A lagartixa implicante
Capi e Tina são duas cachorras muito espertas. Fazem truques para ganhar biscoitos, obedecem aos donos – quando lhes convém – e brincam com o bebê da casa o tempo todo. São brincalhonas e dóceis e gostam de todos os animais que passeiam por ali, das formigas às cigarras. Só não conseguiam gostar de um bicho. Uma lagartixa. Uma lagartixa implicante.
Seus donos não entendiam o que acontecia. Todas as noites, naquela casa, aparecia uma lagartixa. E as duas começavam a latir sem parar, sem motivo. Era estranho, já que só latiam para avisar quando alguém estava chegando, ou para pedir comida. Só que os donos não falam língua de bicho, só falam língua de gente. Se eles soubessem o que estava sendo falado, entenderiam a razão de tanta latição.
A lagartixa aparecia todos os dias, na mesma hora, no mesmo lugar. Olhava para as duas e humpf! Fazia-lhes uma careta. A Capi, mais esquentada, dava o primeiro latido. Daí a lagartixa, que era uma tremenda cara-de-pau, chegava bem perto dela e sussurrava: 'banguela!' É. Ela não mentia.

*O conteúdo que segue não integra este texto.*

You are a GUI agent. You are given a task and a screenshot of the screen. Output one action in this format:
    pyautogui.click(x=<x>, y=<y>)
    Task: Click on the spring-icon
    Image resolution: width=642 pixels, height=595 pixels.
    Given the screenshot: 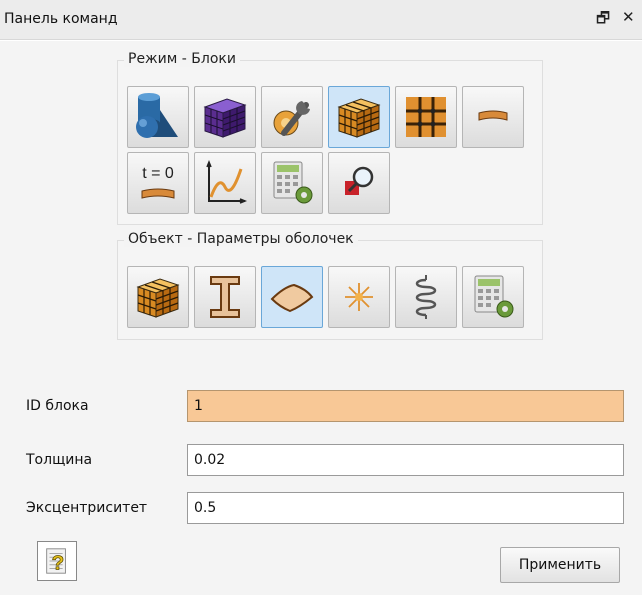 What is the action you would take?
    pyautogui.click(x=426, y=297)
    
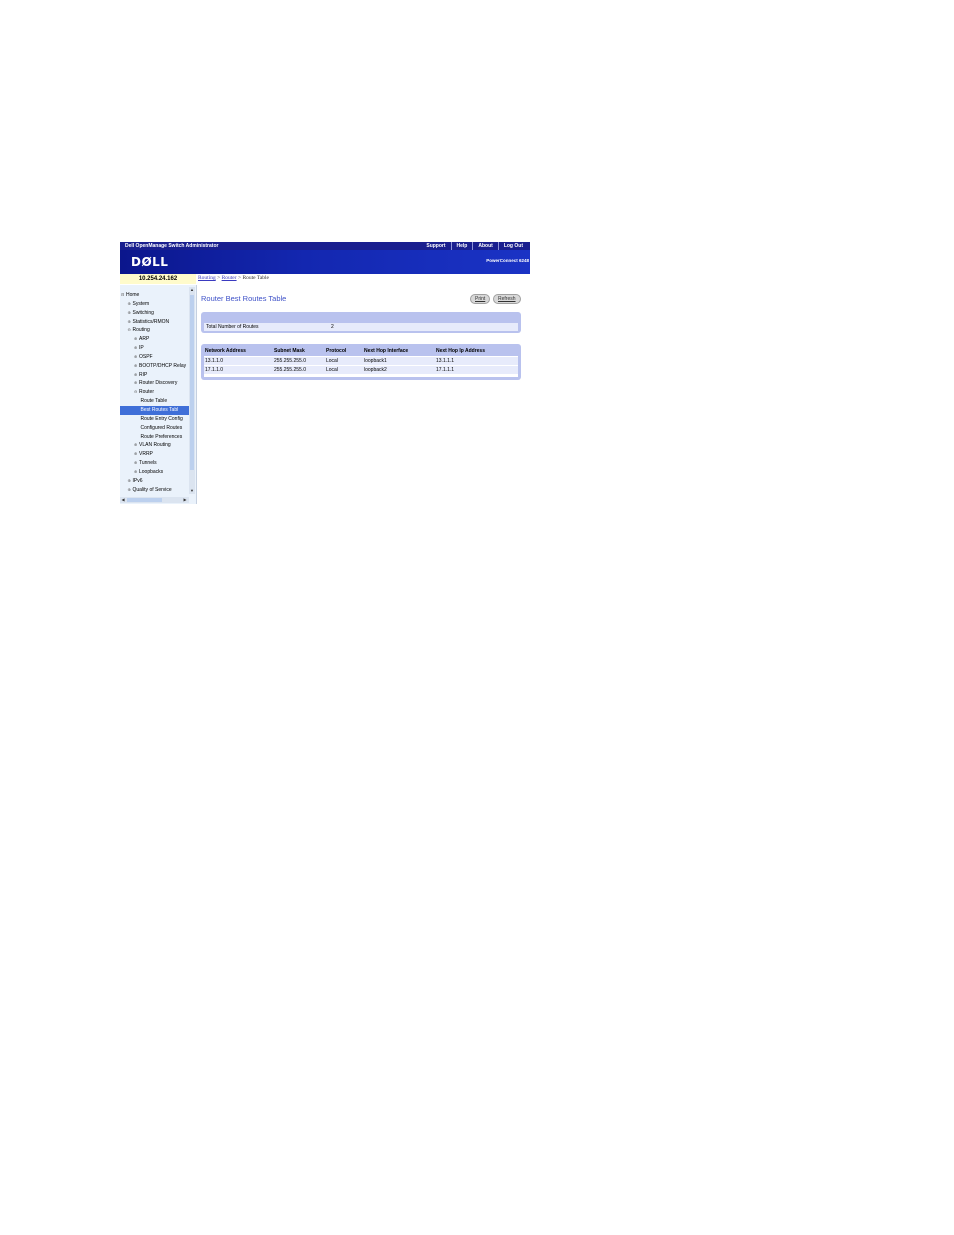 The height and width of the screenshot is (1235, 954). What do you see at coordinates (325, 262) in the screenshot?
I see `banner: DØLL PowerConnect 6248` at bounding box center [325, 262].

Não nasceram todos os dentes na Capi e ela é mesmo meio desdentada. A lagatixa sabia que isso a incomodava, então insistia: 'banguela! banguela! banguela!' A esta altura, Capi já estava latindo descontroladamente, sempre. E Tina vinha em seu auxílio, ajudar no latido. Pronto. A lagartixa atacava a pobrezinha: 'cotó!' É. Ela não mentia. A Tina não tinha rabo, era mesmo cotoca. A lagartixa sabia que isso a incomodava, então insistia: 'cotó!cotó!cotó!' Pronto.O circo estava armado. As duas latiam desesperadamente, davam pulos no ar tentando alcançar aquela lagartixinha de nada, que as enfrentava diariamente.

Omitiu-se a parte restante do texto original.